__Source data__:
^^^^^^^^
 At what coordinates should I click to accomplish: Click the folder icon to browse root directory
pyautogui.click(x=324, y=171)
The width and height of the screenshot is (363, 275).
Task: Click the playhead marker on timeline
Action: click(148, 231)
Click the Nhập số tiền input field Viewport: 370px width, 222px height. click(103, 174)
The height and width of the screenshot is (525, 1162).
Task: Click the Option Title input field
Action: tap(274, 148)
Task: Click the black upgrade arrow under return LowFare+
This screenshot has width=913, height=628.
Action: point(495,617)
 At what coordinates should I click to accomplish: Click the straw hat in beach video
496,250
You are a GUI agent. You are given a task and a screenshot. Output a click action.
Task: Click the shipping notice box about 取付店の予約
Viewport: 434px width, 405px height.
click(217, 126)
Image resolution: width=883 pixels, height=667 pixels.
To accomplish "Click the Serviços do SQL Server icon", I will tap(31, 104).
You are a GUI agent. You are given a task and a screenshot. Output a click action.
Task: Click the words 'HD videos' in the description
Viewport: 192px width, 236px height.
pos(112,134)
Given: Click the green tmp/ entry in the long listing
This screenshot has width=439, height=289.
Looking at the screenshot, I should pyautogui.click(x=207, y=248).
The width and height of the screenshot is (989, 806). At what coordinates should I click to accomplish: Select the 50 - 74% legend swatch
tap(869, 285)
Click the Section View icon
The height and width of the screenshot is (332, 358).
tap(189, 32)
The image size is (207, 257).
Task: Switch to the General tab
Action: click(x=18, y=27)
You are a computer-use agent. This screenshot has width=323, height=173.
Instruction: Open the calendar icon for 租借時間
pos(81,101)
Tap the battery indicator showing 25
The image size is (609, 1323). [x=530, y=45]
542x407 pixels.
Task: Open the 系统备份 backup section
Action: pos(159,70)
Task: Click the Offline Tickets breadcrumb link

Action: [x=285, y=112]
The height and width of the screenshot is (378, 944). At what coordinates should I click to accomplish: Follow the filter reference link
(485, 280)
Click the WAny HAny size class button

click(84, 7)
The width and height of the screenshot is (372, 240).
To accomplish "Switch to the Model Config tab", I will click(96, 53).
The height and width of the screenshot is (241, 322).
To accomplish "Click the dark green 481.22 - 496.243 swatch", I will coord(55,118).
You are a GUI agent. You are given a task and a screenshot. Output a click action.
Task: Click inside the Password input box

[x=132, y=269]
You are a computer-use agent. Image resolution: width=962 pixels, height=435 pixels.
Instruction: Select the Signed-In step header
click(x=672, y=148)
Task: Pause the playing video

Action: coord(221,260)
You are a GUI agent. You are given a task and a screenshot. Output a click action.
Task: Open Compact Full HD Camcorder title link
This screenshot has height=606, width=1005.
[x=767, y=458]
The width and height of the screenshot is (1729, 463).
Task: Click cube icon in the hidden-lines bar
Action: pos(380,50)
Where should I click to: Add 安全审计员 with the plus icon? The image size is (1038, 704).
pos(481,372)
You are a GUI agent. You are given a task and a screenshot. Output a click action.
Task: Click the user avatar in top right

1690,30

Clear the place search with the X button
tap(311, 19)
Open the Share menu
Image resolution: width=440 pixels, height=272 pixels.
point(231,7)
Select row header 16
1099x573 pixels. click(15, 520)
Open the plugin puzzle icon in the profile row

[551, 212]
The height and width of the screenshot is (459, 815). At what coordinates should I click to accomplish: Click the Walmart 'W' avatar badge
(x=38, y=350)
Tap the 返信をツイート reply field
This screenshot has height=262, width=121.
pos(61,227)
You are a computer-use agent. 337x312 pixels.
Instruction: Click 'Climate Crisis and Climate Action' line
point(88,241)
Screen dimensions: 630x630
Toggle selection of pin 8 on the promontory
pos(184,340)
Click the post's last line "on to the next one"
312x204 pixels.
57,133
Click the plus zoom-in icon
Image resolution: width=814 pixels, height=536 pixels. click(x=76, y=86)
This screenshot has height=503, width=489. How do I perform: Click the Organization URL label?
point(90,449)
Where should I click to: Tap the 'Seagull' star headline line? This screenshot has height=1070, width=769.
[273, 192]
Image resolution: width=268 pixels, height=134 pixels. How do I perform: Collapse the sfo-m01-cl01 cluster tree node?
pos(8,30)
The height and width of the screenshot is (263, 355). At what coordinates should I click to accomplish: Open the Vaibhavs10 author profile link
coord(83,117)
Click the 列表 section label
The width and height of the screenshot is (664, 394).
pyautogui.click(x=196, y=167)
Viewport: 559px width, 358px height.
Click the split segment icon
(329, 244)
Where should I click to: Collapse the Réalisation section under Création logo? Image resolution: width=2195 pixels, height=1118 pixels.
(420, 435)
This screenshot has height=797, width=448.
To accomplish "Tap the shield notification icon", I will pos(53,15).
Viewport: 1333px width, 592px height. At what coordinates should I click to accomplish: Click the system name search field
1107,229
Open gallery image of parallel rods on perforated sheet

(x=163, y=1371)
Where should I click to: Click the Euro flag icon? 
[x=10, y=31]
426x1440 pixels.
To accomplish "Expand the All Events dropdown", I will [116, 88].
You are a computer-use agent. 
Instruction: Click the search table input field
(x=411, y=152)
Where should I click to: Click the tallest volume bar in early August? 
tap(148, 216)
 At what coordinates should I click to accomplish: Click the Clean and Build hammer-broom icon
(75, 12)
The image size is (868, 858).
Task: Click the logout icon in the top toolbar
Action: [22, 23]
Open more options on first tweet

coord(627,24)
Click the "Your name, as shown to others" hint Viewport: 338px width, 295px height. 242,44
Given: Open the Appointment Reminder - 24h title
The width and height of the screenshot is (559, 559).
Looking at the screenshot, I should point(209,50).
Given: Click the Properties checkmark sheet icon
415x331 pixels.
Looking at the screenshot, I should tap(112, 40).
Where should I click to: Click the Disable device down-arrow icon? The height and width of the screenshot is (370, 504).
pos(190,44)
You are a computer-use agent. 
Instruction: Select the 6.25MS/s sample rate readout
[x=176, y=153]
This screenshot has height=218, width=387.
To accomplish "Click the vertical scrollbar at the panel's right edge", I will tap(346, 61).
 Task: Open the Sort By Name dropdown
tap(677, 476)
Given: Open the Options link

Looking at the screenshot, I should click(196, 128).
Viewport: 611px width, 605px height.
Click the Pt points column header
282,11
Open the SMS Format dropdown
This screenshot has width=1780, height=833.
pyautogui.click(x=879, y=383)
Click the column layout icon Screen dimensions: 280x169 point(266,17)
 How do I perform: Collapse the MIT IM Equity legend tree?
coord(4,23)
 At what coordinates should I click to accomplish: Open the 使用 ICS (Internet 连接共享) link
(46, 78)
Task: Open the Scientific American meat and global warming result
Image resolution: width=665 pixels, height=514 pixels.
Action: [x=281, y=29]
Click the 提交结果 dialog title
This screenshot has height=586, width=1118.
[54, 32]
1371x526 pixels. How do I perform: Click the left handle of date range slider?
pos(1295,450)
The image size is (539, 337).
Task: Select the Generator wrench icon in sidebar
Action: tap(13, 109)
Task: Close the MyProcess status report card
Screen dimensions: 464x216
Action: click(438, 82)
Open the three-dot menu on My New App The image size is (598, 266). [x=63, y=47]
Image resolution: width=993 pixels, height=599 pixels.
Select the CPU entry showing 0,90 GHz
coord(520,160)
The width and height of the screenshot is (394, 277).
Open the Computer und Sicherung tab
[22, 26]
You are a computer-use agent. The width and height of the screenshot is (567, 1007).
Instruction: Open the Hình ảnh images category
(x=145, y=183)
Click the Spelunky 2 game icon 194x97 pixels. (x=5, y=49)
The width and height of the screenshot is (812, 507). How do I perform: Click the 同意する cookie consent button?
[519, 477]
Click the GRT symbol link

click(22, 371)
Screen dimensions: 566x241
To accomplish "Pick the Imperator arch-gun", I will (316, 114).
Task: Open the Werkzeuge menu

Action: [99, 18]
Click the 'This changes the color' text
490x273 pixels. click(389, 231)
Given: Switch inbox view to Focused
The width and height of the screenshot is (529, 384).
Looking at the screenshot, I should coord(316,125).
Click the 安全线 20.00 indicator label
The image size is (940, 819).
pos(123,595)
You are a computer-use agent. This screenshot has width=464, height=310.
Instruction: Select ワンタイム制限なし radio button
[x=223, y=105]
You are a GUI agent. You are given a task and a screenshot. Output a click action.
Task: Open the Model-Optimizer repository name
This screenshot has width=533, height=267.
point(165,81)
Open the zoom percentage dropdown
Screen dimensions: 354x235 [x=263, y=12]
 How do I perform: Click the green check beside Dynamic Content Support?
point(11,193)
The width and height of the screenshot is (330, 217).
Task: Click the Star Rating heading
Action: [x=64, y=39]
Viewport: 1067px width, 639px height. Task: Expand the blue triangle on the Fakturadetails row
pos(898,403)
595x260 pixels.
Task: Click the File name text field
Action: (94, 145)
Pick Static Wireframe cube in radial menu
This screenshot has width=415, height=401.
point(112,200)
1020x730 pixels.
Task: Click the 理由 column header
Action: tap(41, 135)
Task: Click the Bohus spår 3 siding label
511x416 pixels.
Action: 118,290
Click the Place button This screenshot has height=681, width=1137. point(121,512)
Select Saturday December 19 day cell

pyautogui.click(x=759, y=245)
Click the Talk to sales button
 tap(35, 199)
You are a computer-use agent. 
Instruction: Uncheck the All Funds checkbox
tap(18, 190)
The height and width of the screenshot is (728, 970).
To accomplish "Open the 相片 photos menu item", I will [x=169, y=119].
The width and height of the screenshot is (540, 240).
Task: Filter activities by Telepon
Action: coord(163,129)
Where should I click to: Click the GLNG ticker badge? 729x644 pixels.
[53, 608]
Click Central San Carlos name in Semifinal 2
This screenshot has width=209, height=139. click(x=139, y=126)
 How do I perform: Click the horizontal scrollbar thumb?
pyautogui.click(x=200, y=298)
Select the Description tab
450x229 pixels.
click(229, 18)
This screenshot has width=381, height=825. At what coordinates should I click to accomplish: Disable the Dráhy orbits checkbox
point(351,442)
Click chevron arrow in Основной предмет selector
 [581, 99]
^^^^^^^^
__Your instructions__: In the entries above, identify each line that includes the string "Pick", then copy it.

__Task solution__:
To accomplish "Pick the Imperator arch-gun", I will (316, 114).
Pick Static Wireframe cube in radial menu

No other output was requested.